Mulai dari salah satu lini bisnisnya di bidang jasa keuangan, Astra kini masuk ke dalam bisnis asuransi lewat anak usaha Asuransi Astra Buana dan Astra Life. Nama terakhir menjadi yang paling baru bagi Astra lantaran potensi penduduk kelas menengah yang semakin bertambah jumlahnya di Indonesia, seiring dengan makin baiknya literasi masyarakat akan pentingnya produk asuransi jiwa.

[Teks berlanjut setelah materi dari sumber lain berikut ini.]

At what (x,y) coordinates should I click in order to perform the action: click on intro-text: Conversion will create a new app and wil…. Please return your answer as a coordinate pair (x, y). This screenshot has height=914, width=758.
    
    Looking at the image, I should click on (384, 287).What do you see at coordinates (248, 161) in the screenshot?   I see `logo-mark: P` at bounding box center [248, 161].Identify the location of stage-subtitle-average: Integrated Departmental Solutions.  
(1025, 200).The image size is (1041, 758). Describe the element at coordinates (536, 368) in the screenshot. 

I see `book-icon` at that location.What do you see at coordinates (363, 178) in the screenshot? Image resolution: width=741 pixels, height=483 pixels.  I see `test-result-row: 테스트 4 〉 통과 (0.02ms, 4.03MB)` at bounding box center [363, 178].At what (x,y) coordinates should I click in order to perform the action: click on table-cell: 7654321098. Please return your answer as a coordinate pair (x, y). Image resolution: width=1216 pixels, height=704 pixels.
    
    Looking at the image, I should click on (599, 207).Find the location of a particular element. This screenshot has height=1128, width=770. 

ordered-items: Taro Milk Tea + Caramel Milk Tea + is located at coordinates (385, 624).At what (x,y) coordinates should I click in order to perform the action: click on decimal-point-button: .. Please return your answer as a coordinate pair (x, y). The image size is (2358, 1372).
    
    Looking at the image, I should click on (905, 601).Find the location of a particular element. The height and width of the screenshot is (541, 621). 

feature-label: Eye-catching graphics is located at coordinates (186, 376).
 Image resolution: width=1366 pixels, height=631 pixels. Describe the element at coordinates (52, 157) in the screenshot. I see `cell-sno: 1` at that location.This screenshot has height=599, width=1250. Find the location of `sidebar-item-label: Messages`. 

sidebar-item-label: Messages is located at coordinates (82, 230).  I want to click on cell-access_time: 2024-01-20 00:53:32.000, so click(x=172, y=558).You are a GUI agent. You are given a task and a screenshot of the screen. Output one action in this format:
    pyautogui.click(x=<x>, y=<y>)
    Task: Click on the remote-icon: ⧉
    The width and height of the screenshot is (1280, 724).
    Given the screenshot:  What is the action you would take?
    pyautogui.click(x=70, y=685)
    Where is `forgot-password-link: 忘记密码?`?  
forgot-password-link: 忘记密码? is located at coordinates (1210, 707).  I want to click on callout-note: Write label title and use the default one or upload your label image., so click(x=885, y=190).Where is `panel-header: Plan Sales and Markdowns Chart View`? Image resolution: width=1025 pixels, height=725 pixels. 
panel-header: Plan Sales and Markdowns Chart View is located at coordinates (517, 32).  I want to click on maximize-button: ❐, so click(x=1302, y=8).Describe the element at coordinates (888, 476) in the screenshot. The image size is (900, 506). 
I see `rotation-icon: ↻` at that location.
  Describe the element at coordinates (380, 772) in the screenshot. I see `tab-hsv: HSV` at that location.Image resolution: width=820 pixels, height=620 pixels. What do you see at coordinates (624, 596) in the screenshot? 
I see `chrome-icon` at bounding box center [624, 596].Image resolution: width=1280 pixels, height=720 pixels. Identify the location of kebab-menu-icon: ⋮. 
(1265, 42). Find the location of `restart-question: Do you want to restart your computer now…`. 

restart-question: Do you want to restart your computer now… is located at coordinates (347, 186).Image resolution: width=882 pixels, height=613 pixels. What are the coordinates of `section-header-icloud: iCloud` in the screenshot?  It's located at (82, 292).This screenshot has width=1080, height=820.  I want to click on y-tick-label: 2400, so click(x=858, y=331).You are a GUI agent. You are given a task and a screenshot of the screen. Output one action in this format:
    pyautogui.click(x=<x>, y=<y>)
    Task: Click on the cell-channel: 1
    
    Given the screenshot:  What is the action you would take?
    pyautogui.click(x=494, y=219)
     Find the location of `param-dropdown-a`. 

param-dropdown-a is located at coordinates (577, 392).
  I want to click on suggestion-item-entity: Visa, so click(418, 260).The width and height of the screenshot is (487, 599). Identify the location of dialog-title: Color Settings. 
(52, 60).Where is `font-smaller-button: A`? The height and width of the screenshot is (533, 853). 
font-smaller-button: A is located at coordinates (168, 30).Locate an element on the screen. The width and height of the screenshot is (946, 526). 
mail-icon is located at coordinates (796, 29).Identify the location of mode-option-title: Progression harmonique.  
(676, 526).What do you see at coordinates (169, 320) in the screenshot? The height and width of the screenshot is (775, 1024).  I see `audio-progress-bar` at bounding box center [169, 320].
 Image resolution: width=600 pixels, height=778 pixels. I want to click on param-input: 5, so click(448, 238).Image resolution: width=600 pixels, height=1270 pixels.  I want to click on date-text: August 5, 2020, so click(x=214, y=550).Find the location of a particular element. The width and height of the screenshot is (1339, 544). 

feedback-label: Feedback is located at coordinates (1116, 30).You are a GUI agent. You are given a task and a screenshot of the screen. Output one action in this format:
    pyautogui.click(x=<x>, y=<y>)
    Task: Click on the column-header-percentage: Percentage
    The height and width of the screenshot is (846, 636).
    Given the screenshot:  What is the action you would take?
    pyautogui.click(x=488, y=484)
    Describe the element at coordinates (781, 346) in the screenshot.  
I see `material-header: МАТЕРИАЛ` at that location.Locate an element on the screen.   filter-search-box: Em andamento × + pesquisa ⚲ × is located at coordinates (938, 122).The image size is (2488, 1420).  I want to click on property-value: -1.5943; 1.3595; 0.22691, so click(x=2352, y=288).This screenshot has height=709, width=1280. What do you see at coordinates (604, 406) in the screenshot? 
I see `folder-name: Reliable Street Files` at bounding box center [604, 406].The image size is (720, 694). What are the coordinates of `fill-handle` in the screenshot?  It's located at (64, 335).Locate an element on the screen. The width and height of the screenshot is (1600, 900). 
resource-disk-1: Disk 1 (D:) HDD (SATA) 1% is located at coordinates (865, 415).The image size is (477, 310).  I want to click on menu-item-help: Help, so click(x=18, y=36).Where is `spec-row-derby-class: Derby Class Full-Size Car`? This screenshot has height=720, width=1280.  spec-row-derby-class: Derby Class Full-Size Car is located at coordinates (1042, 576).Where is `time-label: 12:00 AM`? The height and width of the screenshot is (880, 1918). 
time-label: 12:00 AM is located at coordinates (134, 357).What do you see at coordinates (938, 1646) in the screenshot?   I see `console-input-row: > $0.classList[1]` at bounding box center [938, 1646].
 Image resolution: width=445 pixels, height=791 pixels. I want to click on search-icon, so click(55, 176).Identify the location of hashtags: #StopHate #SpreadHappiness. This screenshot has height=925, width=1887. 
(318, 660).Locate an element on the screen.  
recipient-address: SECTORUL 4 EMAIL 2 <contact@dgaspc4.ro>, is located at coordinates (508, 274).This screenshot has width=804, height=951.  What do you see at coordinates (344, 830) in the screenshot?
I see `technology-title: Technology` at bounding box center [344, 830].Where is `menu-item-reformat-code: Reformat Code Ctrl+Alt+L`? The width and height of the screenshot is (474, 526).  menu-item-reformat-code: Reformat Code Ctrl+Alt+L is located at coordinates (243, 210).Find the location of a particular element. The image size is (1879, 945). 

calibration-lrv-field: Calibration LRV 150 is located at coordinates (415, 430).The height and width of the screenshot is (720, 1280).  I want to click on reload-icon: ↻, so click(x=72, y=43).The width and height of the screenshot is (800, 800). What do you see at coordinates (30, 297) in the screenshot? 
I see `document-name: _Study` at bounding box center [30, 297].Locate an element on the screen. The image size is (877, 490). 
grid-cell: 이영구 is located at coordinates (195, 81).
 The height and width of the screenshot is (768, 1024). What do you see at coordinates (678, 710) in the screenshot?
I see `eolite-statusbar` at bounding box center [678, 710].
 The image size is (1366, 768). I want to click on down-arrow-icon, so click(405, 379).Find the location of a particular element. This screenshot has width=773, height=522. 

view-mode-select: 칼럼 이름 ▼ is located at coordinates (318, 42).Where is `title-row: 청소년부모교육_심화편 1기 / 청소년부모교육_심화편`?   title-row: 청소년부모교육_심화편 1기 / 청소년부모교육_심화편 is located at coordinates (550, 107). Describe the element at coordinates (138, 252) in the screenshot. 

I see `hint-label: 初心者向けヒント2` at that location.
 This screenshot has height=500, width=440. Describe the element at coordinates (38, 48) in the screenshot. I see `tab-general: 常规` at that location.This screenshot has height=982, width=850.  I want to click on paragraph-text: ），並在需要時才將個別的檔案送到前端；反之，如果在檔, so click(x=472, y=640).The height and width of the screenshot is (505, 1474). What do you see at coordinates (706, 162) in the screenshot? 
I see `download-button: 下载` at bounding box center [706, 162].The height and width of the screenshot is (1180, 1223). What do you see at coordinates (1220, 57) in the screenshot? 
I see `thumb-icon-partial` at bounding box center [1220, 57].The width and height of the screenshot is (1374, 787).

"Grup astra beberapa tahun terakhir banyak melakukan investasi di anak-anak usahanya. Kita lihat potensi middle class terus bertambah sehingga ada potensi masuk ke bisnis life insurance," kata Head Investor Relations PT Astra International Tbk (ASII) Tira Adianti dalam workshop wartawan pasar modal di JSC Hive Coworking Space, Jakarta Selatan, Rabu (18/4/2018).
SCROLL TO CONTINUE WITH CONTENT
Selain itu, di lini bisnis alat berat, Astra kini juga memperlebar cakupan jenis bisnis alat berat dengan masuk ke kontraktor pembangkit listrik atau energi.
Melalui anak usahanya PT United Tractor Tbk, Astra memiliki 25% saham dalam konsorsium PT Bhumi Jati Power bersama dengan Sumitomo Corporation Group dan The Kansai Electric Power Co., Inc. Group. Masuknya Astra ke bisnis pembangunan pembangkit lantaran tak bisa terus-terusan mengandalkan penjualan batu bara yang terlalu volatile.
"Beberapa tahun terakhir kita berpikir untuk mengurangi ketergantungan dengan batu bara. Di 2011 dan 2012 memang baik. Tapi 2014 itu waktu harganya jatuh, kita langsung nyungsep. Belajar dari pengalaman itu, manajemen mencoba me-redefine bisnisnya, mencari another thermal pole. Yaitu suatu yang terkait dengan infrastruktur dan energi. Karena negara ini butuh infrastruktur dan energi," jelas Tira.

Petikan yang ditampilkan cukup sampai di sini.